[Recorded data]
⟨

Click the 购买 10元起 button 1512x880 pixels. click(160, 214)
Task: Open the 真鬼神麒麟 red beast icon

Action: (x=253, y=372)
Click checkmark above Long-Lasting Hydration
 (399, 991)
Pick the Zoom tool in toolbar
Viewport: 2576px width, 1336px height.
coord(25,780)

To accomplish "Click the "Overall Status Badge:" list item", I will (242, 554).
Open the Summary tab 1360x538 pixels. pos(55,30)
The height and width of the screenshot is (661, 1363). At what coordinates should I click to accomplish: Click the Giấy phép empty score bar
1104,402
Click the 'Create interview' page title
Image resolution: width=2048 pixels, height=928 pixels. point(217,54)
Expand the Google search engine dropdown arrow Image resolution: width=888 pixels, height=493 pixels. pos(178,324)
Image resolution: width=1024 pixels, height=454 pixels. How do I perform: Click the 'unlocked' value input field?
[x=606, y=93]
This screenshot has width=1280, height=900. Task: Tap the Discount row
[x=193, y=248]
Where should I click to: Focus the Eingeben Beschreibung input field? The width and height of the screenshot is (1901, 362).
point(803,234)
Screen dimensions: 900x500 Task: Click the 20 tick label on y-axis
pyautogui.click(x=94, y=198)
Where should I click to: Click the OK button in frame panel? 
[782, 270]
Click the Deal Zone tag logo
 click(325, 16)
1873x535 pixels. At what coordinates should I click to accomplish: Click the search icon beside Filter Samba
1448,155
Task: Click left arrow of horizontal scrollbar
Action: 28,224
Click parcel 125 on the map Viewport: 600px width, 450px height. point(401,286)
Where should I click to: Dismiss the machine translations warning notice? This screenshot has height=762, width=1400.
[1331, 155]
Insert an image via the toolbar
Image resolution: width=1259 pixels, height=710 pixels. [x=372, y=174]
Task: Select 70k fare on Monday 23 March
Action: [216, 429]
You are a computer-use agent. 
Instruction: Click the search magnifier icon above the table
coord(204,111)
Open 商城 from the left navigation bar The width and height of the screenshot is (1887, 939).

⟩

BRIEF
Return the line that contains "Click parcel 125", along with every line after it in the data above, exactly and with nothing else.

WRITTEN ANSWER
Click parcel 125 on the map Viewport: 600px width, 450px height. point(401,286)
Where should I click to: Dismiss the machine translations warning notice? This screenshot has height=762, width=1400.
[1331, 155]
Insert an image via the toolbar
Image resolution: width=1259 pixels, height=710 pixels. [x=372, y=174]
Task: Select 70k fare on Monday 23 March
Action: [216, 429]
You are a computer-use agent. 
Instruction: Click the search magnifier icon above the table
coord(204,111)
Open 商城 from the left navigation bar The width and height of the screenshot is (1887, 939).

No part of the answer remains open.